== TEXT SECTION ==

The Volkonsky House (Дом Волконского), also called Grushetsky House (Дом Грушецкого, Dom Grushetskogo) located at 9 Vozdvizhenka Street in central Moscow, Russia is considered the prototype of the house of old Prince Bolkonsky in Leo Tolstoy's 1869 novel War and Peace. The building was constructed in the 18th and 19th centuries, but was completely rebuilt in 2013, raising its height from two stories to four.

==History==
Vasily Vladimirovich Grushetsky (1743 - 1813) bought the land in 1774 and built much of the house over the next few years. He was an officer of the Semenov Life Guards regiment and fought in the Russian-Turkish war of 1768 -1774. He was an in-law and subordinate of Prince Vasily Dolgorukov famous for his conquest of the Crimea. Grushetsky fought in the assault of Perekop and the battle of Alushta.

The house later belonged to his daughter P. V. Muraveva-Apostol, who sold the house in 1816 to Prince Nikolai Sergeyevich Volkonsky. Volkonsky was the maternal grandfather of Leo Tolstoy, and is believed to be the prototype of Prince Bolkonsky in War and Peace. The novel refers to "an old, gloomy house on Vozdvizhenka", where some of the scenes of the novel occur.

From the 1830s the mansion belonged to the Rumin family, who were nobility from Ryazan. Tolstoy visited the Ryumins and met P. S. Scherbatovaya in the house. She was the prototype of Kitty Scherbatskaya in his 1878 novel Anna Karenina.

In the early twentieth century the mansion was owned by Shamsi Asadulaev, an oilman from Baku, Azerbaijan. In Soviet times, the building was occupied by several organizations, including the People's Commissariat for Naval Affairs, the editorial offices of "Peasant Newspaper" and "History of the Civil War" and others. Later, the house belonged to the Ministry of Foreign Affairs. It is now privately owned.

===
== LISTED RECORDS ==

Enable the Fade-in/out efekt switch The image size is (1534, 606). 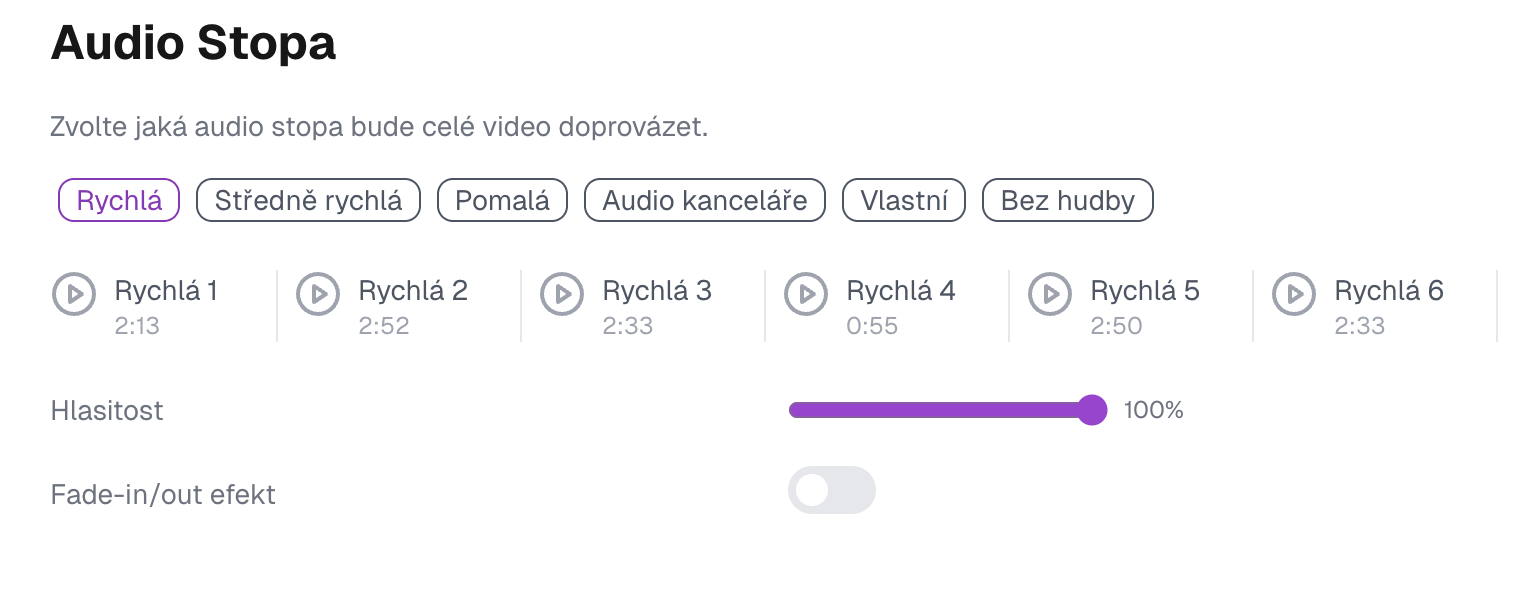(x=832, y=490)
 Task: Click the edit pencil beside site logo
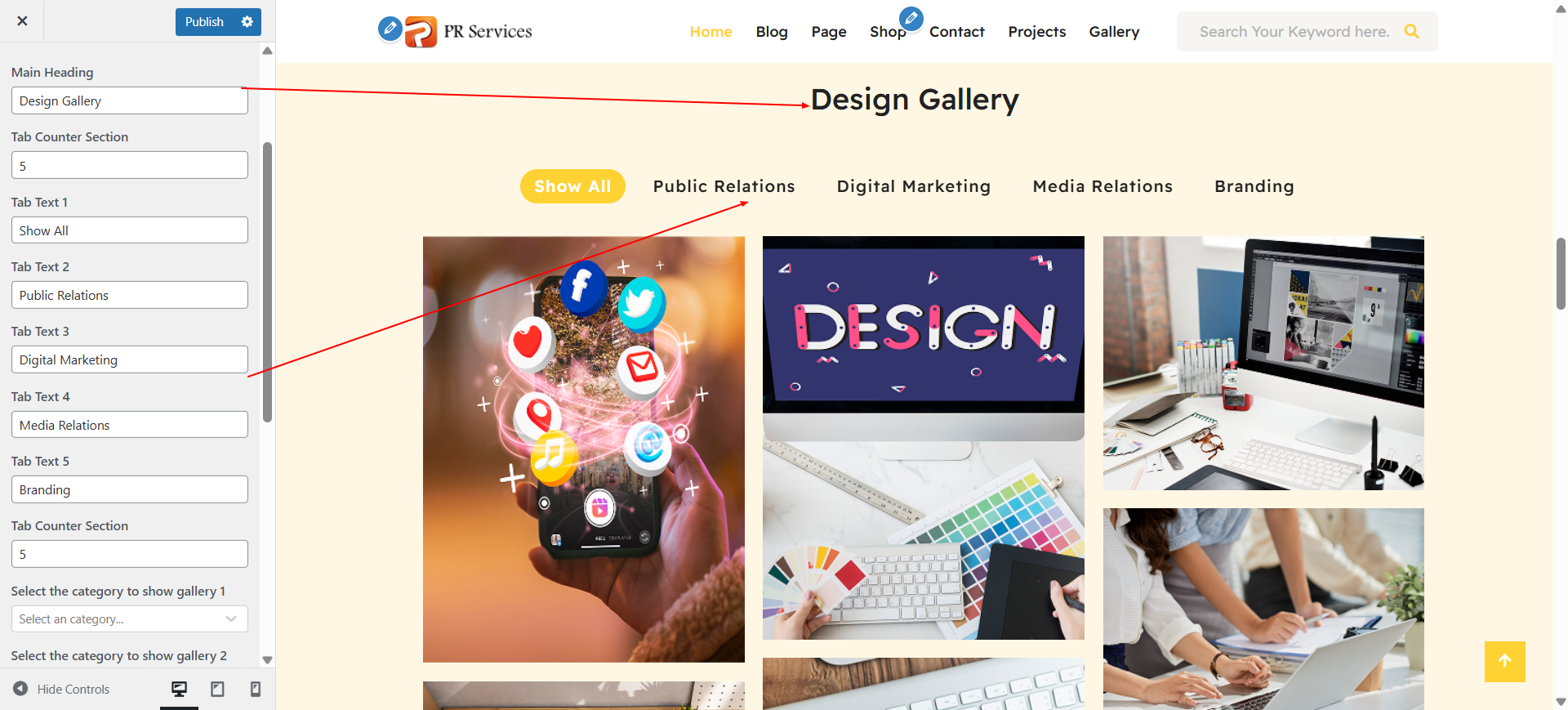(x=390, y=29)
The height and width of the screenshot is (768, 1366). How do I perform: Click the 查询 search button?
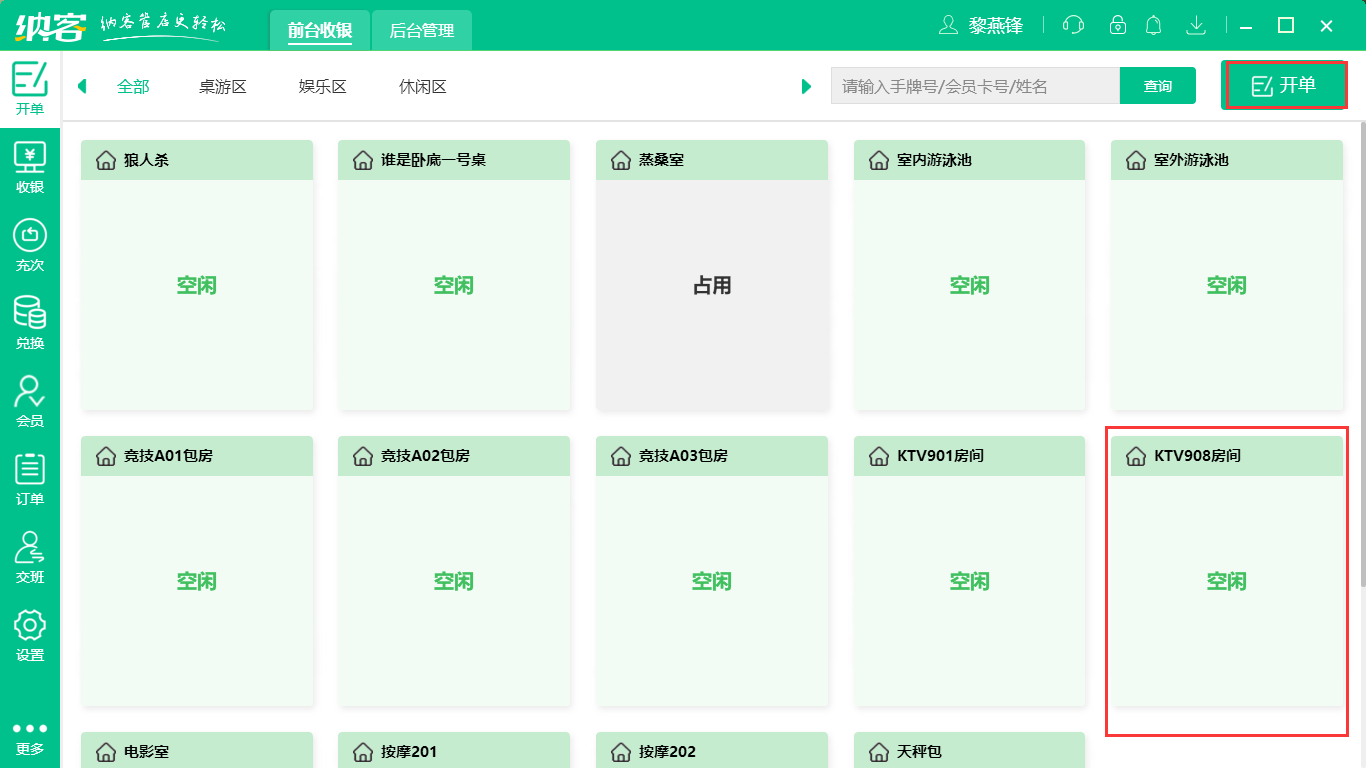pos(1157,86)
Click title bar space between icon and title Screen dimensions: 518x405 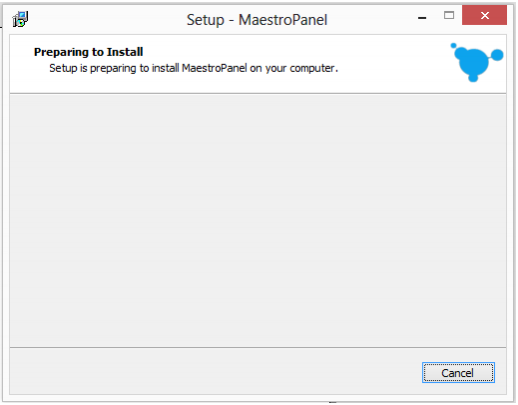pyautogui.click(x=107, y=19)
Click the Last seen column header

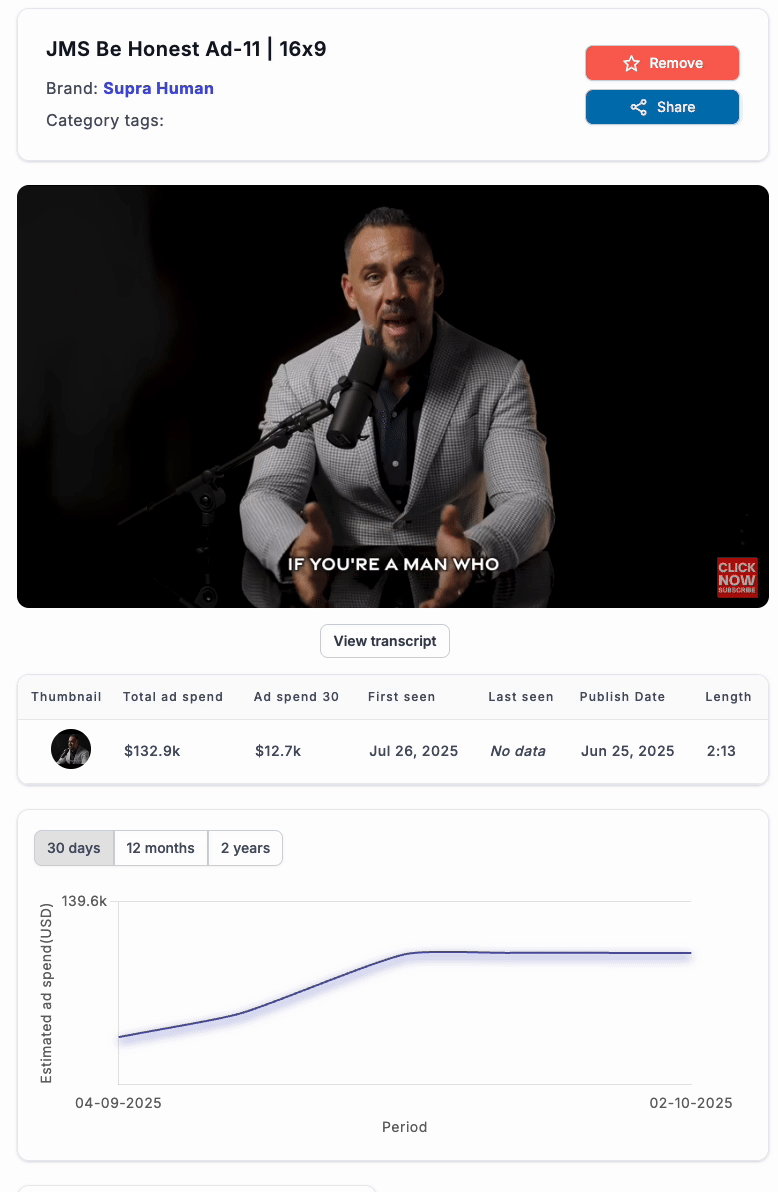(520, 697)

===

EXERCISE REQUIREMENTS:
1. Revise the Volkonsky House text from "The house later" up to and including "novel Anna Karenina.", replacing "gloomy" with "dreary".
2. According to the Volkonsky House text, who bought the house from P. V. Muraveva-Apostol in 1816?
3. Pick up the Volkonsky House text after its final sentence and continue it.
The data above is unrelated to the text on the Volkonsky House.

TASK-BY-TASK OUTPUTS:
1.
The house later belonged to his daughter P. V. Muraveva-Apostol, who sold the house in 1816 to Prince Nikolai Sergeyevich Volkonsky. Volkonsky was the maternal grandfather of Leo Tolstoy, and is believed to be the prototype of Prince Bolkonsky in War and Peace. The novel refers to "an old, dreary house on Vozdvizhenka", where some of the scenes of the novel occur.

From the 1830s the mansion belonged to the Rumin family, who were nobility from Ryazan. Tolstoy visited the Ryumins and met P. S. Scherbatovaya in the house. She was the prototype of Kitty Scherbatskaya in his 1878 novel Anna Karenina.

2. Prince Nikolai Sergeyevich Volkonsky.

3.
The modern look of the house was formed in the reconstructions at the turn of 20th century and in the 2010s. The north facade facing Vozdvizhenka Street was rebuilt in 1897 by architect K. Terek, and the facade facing Holy Cross Lane and the dome on the corner of the house were added by P. Zarutsky in 1907. Before 2009, the house was identified by a plaque as an object of cultural heritage.

In 2013, despite numerous objections by politicians and cultural figures, the building was reconstructed, increasing the height from 2 to 4 stories, and rebuilding the dome.

==Current ownership==
The building, according to Reuters, is owned by the Centre for the Development of Inter-personal Communications (CDIC), which is controlled by Lyudmila Putina, the former wife of Russian President Vladimir Putin.

The CDIC's offices are in the building, but it is mainly occupied by commercial tenants, including VTB Bank, Sberbank, Severstroygroup - a construction company, a sushi restaurant and a Burger King. Total rent from the building is about $3-$4 million.

Tenants pay their rent to a company known as Meridian, which is in turn owned by a company known as Intererservis, which is wholly owned by Lyudmila Alexandrovna Shkrebnyova, which is Putina's maiden name. Putina's sister, Olga Alexandrovna Tsomayeva, was previously General Director of Intererservis. Artur Ocheretny, Putina's current husband, chairs the CDIC's management board.